Il supporto non è la classica tela da pittore bensì un lenzuolo non intelaiato sul quale è possibile leggere tutto un gioco di trame e di cuciture. I riferimenti, come visto in precedenza, hanno poco a che fare col sacro “sindonico” oppure con l'orrore della catastrofe ma riguardano l'idea di una libertà esecutiva non vincolata a margini predeterminati che rimanda direttamente all'arte preistorica quando non esisteva il concetto di cornice o di spazio della raffigurazione e allora la raffigurazione acquistava i confini dell'interno spazio, quando non dell'intero mondo. In tal caso l'assenza di una cornice porta a pensare all'apertura e all'infinito discorrere del segno, come se ci trovassimo di fronte a frammenti di una costruzione ben più complessa e articolata, un'immensa parete bianca che accoglie tutte le conformazioni possibili e immaginabili delle linee.
Il paradosso degli oggetti che si producono per impronta è dato dal fatto che il contatto di cui restano i legittimi depositari è spesso straziante e non ci autorizza alla perentoria identificazione con il suo referente nella realtà, a volta anzi lo nega. Nel caso di Dusi questo contatto non è sottrazione di essenza o rappresentazione secondaria del disagio dell'immagine; è in effetti un viaggio imprevedibile e calcolato allo stesso tempo su una superficie nel tentativo di svelare un metodo che faccia della traccia non un feticcio ma un segno denso di vita e di memoria. E forse è proprio questa densità del segno minimo che ci autorizza a non rivendicare la perdita dell'originale ma a ricercare un minimo di senso.

• Righe fornite:
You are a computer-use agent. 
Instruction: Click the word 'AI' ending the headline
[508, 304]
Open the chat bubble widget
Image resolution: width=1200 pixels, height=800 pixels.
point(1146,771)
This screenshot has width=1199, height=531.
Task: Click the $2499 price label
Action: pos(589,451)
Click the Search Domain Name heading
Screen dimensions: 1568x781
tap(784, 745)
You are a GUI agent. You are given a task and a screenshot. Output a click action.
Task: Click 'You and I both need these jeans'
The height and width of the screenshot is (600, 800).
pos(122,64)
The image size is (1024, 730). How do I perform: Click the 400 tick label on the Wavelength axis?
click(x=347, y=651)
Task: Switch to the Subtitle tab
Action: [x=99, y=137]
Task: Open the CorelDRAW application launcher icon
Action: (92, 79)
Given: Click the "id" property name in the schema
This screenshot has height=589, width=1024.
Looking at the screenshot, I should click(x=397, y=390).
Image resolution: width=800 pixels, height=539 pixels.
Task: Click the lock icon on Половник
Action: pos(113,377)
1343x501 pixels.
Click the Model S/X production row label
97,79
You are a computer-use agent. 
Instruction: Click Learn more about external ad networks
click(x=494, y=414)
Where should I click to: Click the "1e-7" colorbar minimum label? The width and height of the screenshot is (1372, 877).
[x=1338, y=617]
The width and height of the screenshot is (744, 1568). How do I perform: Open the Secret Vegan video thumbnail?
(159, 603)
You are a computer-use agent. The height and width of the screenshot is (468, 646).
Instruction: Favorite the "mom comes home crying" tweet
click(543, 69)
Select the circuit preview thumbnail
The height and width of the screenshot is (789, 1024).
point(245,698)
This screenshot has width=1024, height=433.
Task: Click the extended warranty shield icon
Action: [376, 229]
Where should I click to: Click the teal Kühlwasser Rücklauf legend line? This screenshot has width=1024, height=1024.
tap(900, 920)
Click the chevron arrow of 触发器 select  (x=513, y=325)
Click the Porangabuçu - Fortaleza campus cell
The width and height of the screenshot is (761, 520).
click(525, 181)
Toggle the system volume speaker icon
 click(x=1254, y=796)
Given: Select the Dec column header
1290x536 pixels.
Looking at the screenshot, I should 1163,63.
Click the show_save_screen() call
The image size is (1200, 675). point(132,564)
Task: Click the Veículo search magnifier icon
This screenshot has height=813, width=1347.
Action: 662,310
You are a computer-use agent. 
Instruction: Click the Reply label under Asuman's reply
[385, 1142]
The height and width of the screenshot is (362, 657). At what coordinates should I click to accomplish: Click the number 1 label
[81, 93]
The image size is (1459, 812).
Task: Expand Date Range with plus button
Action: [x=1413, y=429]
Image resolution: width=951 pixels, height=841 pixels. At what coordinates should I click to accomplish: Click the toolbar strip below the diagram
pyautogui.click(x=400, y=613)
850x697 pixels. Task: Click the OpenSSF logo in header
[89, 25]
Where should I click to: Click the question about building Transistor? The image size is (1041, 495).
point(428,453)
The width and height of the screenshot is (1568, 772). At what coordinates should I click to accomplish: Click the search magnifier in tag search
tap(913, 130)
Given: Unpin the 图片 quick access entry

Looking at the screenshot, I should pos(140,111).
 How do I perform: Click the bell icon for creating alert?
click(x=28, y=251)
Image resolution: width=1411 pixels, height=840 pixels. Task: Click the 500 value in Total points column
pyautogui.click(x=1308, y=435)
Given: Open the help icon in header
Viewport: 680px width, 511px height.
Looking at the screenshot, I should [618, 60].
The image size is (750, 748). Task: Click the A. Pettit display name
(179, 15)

• Esercizi da svolgere:
A. Elenca tutte le cose che, secondo il brano, il contatto o la traccia nel lavoro di Dusi non è.
B. Ripeti, per favore, il tratto del brano che va da "Il paradosso degli" fino a "minimo di senso.".

• Soluzioni:
A.
- sottrazione di essenza
- rappresentazione secondaria del disagio dell'immagine
- un feticcio

B.
Il paradosso degli oggetti che si producono per impronta è dato dal fatto che il contatto di cui restano i legittimi depositari è spesso straziante e non ci autorizza alla perentoria identificazione con il suo referente nella realtà, a volta anzi lo nega. Nel caso di Dusi questo contatto non è sottrazione di essenza o rappresentazione secondaria del disagio dell'immagine; è in effetti un viaggio imprevedibile e calcolato allo stesso tempo su una superficie nel tentativo di svelare un metodo che faccia della traccia non un feticcio ma un segno denso di vita e di memoria. E forse è proprio questa densità del segno minimo che ci autorizza a non rivendicare la perdita dell'originale ma a ricercare un minimo di senso.